» STATED GOAL
Lay out every line of the records below as a numbered list, dropping any blank lines.

**** RECORDS FOR THIS TASK ****

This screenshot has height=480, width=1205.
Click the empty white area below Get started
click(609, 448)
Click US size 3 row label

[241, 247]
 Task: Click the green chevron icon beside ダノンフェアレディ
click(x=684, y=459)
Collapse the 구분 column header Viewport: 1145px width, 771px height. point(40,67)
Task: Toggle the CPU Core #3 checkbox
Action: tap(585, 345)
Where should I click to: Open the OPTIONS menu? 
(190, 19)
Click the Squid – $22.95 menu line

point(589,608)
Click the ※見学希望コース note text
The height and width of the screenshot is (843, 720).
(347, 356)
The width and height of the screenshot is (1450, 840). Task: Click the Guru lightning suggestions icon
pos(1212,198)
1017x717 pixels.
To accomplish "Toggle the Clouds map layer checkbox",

****

» ANSWER FOR THIS EXERCISE
1. This screenshot has height=480, width=1205.
2. Click the empty white area below Get started
3. click(609, 448)
4. Click US size 3 row label
5. [241, 247]
6.  Task: Click the green chevron icon beside ダノンフェアレディ
7. click(x=684, y=459)
8. Collapse the 구분 column header Viewport: 1145px width, 771px height. point(40,67)
9. Task: Toggle the CPU Core #3 checkbox
10. Action: tap(585, 345)
11. Where should I click to: Open the OPTIONS menu? 
12. (190, 19)
13. Click the Squid – $22.95 menu line
14. point(589,608)
15. Click the ※見学希望コース note text
16. The height and width of the screenshot is (843, 720).
17. (347, 356)
18. The width and height of the screenshot is (1450, 840). Task: Click the Guru lightning suggestions icon
19. pos(1212,198)
20. 1017x717 pixels.
21. To accomplish "Toggle the Clouds map layer checkbox",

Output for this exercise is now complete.